* _Directions_
For the data below, give again exactly the lines from the one containing "30 (90, 294)" through the one containing "[Youtube YMCA Auckland] (56, 2316)", both ends included, and no others.

* _Stored items_

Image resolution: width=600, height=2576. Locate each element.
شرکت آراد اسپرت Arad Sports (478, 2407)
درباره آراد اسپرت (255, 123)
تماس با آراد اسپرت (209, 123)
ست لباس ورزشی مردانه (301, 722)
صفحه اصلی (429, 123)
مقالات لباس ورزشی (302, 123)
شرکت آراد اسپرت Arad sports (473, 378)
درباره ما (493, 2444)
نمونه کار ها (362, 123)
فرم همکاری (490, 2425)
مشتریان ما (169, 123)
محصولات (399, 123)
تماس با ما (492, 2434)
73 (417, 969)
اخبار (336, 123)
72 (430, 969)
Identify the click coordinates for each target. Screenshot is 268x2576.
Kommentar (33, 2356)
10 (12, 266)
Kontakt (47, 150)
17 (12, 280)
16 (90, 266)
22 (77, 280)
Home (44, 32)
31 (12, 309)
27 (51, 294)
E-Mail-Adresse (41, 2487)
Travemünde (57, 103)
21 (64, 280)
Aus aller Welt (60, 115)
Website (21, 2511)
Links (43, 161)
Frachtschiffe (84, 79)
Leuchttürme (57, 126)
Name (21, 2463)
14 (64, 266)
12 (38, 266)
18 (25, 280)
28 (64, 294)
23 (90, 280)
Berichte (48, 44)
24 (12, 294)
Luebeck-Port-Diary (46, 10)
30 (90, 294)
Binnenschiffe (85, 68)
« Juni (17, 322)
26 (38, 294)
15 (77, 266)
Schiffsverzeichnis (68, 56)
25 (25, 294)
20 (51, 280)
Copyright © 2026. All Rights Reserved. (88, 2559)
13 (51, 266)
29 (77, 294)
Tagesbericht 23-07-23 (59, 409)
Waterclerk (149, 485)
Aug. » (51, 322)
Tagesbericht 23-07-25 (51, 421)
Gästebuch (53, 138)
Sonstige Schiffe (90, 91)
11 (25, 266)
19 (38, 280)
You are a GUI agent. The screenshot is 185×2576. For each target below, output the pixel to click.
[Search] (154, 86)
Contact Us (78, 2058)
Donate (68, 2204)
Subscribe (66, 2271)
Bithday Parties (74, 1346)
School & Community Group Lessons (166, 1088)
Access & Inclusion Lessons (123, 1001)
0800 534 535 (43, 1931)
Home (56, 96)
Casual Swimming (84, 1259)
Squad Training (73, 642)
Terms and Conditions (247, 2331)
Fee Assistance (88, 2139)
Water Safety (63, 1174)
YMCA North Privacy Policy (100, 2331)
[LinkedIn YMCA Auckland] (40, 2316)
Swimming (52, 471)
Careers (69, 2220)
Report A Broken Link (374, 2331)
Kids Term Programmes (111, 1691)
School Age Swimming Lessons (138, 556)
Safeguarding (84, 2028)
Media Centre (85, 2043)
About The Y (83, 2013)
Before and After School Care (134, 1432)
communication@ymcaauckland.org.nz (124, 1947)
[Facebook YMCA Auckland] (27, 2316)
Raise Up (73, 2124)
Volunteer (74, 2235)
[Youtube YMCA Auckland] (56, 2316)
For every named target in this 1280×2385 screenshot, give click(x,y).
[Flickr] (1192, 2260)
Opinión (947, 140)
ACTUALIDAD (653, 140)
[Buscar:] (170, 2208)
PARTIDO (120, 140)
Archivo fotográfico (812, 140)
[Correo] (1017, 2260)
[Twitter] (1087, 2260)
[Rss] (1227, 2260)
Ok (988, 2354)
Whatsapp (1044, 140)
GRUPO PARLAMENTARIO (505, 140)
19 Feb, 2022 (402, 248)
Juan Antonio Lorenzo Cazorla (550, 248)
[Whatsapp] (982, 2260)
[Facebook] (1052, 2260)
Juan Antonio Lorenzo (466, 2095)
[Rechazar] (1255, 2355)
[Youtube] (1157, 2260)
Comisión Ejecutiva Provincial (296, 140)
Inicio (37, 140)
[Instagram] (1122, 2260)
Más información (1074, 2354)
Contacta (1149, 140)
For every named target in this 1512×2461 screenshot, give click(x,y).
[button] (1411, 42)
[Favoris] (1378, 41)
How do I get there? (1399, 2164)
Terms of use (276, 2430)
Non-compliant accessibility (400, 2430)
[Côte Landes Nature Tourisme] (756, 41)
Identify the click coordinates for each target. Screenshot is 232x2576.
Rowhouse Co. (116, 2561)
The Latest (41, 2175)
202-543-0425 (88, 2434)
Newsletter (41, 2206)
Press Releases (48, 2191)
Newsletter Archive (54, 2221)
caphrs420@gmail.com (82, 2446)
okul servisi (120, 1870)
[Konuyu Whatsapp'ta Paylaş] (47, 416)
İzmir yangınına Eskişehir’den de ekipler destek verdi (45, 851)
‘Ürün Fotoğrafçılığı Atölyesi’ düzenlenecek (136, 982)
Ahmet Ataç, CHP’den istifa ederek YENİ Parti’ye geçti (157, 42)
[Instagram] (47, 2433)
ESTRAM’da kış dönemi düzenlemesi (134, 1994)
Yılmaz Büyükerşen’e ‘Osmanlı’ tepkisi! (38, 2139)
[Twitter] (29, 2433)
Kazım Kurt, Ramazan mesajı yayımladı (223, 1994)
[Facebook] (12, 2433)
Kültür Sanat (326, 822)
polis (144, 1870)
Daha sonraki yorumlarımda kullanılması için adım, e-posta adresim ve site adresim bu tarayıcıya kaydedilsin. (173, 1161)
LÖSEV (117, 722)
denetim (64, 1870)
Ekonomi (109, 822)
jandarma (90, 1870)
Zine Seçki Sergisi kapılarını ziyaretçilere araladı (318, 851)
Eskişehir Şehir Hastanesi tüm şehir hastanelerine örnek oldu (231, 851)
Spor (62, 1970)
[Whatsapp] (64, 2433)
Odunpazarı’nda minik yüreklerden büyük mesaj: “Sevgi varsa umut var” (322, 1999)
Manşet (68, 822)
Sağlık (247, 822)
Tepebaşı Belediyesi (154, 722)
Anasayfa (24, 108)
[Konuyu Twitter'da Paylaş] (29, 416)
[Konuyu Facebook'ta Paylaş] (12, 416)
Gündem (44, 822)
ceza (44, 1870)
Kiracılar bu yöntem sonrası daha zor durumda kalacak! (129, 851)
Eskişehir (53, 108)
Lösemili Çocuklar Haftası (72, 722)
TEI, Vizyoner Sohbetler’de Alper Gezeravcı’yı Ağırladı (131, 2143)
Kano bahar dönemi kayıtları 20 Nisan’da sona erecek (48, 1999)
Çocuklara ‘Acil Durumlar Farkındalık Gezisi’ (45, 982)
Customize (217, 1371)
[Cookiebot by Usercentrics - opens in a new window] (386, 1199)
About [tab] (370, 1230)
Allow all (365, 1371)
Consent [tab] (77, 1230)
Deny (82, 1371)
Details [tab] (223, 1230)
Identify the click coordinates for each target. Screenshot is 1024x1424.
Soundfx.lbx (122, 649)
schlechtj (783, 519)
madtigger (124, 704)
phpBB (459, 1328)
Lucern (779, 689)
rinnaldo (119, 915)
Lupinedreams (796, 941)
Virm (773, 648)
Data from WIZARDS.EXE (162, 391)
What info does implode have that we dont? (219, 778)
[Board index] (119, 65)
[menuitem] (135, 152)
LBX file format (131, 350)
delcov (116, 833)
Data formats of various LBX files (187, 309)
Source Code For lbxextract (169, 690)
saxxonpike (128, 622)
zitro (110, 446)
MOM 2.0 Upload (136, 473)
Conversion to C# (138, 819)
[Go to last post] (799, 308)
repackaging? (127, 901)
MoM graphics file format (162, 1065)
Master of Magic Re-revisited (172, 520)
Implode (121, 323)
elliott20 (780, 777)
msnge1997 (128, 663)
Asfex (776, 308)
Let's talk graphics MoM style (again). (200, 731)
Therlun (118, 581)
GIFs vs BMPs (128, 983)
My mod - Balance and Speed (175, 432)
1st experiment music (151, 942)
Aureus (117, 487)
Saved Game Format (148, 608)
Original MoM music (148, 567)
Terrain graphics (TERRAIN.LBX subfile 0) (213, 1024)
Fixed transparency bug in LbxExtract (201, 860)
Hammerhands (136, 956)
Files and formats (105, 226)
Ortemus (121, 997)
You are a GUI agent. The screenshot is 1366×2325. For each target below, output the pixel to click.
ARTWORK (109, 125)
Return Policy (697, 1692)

* _Answer_
30 (90, 294)
Binnenschiffe (85, 68)
« Juni (17, 322)
26 (38, 294)
15 (77, 266)
Schiffsverzeichnis (68, 56)
25 (25, 294)
20 (51, 280)
Copyright © 2026. All Rights Reserved. (88, 2559)
13 (51, 266)
29 (77, 294)
Tagesbericht 23-07-23 (59, 409)
Waterclerk (149, 485)
Aug. » (51, 322)
Tagesbericht 23-07-25 (51, 421)
Gästebuch (53, 138)
Sonstige Schiffe (90, 91)
11 (25, 266)
19 (38, 280)
You are a GUI agent. The screenshot is 185×2576. For each target below, output the pixel to click.
[Search] (154, 86)
Contact Us (78, 2058)
Donate (68, 2204)
Subscribe (66, 2271)
Bithday Parties (74, 1346)
School & Community Group Lessons (166, 1088)
Access & Inclusion Lessons (123, 1001)
0800 534 535 (43, 1931)
Home (56, 96)
Casual Swimming (84, 1259)
Squad Training (73, 642)
Terms and Conditions (247, 2331)
Fee Assistance (88, 2139)
Water Safety (63, 1174)
YMCA North Privacy Policy (100, 2331)
[LinkedIn YMCA Auckland] (40, 2316)
Swimming (52, 471)
Careers (69, 2220)
Report A Broken Link (374, 2331)
Kids Term Programmes (111, 1691)
School Age Swimming Lessons (138, 556)
Safeguarding (84, 2028)
Media Centre (85, 2043)
About The Y (83, 2013)
Before and After School Care (134, 1432)
communication@ymcaauckland.org.nz (124, 1947)
[Facebook YMCA Auckland] (27, 2316)
Raise Up (73, 2124)
Volunteer (74, 2235)
[Youtube YMCA Auckland] (56, 2316)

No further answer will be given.